What to produce
All lines of the material below that include the string "Events" are to be copied.

Exercise material Block Start

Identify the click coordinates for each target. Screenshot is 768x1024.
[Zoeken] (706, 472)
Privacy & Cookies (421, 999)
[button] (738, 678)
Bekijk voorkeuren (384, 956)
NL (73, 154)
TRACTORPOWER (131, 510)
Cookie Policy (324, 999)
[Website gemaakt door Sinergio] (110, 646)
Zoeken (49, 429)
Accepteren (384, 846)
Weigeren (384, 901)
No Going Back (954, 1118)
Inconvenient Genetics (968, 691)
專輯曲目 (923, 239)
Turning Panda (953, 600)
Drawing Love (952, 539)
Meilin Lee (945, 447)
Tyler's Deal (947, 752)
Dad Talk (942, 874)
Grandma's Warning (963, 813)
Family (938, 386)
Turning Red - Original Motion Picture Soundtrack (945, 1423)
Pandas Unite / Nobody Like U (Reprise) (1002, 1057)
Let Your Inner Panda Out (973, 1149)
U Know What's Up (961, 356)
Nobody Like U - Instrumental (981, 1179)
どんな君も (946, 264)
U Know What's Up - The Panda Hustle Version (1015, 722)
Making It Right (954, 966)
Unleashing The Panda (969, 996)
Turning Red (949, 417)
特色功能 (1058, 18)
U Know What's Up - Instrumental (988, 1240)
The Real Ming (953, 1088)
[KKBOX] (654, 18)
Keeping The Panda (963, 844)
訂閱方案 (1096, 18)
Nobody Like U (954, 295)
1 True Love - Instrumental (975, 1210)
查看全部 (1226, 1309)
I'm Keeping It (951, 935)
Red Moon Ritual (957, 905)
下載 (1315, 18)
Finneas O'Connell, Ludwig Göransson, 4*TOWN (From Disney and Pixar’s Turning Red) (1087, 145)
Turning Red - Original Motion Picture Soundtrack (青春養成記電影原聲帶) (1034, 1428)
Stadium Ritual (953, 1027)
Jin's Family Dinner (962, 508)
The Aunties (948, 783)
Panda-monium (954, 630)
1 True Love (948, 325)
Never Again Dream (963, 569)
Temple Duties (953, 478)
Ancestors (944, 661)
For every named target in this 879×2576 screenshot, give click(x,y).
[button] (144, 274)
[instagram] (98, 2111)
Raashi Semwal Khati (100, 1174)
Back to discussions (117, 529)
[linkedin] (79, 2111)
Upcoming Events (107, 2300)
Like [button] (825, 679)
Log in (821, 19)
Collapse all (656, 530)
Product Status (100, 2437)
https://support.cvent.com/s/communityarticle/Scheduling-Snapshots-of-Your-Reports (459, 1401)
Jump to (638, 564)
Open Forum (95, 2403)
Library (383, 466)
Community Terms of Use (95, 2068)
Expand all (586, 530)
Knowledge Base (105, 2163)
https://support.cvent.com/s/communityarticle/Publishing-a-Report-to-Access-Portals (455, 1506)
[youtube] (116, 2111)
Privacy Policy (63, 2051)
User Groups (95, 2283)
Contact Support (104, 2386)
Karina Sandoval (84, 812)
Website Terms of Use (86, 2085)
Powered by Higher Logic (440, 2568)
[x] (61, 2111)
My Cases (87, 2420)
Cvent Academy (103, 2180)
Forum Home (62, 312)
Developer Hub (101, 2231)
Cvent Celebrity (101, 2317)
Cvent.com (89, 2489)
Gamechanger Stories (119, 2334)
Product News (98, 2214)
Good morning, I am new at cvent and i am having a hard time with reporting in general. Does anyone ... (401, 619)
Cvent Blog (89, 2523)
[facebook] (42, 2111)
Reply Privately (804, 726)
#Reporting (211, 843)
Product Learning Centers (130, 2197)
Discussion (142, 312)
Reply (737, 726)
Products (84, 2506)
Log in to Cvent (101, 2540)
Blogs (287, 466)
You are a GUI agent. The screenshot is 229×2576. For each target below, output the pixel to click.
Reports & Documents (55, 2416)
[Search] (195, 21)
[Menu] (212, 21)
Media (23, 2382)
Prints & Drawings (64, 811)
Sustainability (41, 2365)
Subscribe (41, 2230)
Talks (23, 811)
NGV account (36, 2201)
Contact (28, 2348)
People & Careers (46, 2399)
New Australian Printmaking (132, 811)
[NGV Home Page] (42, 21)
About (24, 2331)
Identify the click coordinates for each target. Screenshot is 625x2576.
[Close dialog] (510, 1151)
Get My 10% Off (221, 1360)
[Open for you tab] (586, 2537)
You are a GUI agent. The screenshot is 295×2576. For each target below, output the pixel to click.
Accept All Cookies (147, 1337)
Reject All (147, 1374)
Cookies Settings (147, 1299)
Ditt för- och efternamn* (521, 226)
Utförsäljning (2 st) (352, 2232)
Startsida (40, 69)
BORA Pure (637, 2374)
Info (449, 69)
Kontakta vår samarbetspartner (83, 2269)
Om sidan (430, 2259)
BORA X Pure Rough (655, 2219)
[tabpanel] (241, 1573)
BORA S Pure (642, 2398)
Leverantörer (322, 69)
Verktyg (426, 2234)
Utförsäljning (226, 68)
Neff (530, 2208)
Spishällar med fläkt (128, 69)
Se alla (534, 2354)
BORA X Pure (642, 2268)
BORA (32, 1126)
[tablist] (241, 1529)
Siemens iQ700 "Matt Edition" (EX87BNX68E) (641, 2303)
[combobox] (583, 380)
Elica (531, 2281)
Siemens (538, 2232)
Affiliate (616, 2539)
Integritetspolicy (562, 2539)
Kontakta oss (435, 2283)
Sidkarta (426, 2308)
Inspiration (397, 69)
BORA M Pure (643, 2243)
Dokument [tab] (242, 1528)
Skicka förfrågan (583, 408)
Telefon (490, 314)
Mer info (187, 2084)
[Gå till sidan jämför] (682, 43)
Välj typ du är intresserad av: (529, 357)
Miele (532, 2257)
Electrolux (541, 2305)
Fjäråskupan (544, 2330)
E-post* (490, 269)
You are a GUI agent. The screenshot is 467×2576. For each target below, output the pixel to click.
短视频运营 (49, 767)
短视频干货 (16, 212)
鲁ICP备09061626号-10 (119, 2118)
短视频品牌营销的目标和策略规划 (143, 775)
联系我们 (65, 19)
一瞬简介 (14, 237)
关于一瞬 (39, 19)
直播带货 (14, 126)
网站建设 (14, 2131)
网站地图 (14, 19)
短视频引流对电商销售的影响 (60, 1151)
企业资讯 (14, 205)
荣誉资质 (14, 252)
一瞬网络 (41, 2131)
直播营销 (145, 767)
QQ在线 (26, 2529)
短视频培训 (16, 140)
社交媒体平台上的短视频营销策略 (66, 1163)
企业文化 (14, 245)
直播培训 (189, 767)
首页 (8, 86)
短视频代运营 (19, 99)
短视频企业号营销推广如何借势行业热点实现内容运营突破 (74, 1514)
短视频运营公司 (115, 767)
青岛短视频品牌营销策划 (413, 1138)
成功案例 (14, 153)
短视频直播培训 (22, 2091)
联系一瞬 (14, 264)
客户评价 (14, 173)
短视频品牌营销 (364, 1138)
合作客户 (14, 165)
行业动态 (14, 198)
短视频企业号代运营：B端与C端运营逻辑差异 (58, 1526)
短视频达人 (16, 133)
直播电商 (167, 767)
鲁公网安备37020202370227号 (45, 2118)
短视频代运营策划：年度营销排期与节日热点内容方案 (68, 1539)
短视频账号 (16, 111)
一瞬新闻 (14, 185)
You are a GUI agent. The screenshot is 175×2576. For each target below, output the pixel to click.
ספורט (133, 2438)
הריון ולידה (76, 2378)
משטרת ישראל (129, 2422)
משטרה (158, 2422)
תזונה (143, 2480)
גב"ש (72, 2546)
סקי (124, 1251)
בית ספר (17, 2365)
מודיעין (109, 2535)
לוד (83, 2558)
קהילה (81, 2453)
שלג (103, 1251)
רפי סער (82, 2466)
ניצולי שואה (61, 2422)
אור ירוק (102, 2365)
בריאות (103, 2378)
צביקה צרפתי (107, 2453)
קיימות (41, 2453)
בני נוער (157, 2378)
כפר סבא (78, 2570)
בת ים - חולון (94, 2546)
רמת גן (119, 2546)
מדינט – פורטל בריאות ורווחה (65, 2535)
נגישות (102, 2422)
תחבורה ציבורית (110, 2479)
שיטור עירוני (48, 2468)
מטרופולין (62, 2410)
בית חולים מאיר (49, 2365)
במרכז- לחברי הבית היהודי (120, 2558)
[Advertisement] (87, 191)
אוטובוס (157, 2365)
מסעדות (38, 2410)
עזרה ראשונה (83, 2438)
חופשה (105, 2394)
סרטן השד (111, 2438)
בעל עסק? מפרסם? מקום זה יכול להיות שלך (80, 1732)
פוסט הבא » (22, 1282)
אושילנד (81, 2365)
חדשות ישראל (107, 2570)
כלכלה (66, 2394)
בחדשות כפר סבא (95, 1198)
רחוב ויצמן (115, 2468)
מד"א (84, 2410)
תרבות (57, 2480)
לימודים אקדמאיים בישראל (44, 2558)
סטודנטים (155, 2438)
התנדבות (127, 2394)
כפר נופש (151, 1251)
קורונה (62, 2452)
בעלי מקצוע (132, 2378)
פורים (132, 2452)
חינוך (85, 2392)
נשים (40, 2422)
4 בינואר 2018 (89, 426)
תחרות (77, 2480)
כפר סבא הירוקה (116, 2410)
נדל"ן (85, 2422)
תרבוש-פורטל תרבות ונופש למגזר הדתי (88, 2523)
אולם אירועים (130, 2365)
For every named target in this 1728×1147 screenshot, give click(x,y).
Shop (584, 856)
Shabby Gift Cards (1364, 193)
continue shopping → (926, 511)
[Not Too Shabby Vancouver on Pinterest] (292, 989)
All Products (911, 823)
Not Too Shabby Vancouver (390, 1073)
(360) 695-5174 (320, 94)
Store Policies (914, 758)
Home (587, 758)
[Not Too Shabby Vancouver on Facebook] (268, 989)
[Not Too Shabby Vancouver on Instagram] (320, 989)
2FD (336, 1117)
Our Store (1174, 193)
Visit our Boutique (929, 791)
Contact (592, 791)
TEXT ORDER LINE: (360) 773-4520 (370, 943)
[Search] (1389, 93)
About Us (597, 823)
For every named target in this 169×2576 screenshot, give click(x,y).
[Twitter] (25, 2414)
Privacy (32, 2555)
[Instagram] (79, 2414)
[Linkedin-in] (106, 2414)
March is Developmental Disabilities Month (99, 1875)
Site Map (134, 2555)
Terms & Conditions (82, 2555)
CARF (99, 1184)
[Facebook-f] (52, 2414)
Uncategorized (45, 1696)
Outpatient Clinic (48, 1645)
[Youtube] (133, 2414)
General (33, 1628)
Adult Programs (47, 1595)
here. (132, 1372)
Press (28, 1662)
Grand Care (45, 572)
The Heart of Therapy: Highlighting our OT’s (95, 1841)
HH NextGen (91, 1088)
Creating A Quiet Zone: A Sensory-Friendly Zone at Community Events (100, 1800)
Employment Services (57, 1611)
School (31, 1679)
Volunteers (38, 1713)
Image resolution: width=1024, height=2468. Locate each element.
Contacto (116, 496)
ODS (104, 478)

Exercise material Block End

Answer area
Upcoming Events (107, 2300)
Creating A Quiet Zone: A Sensory-Friendly Zone at Community Events (100, 1800)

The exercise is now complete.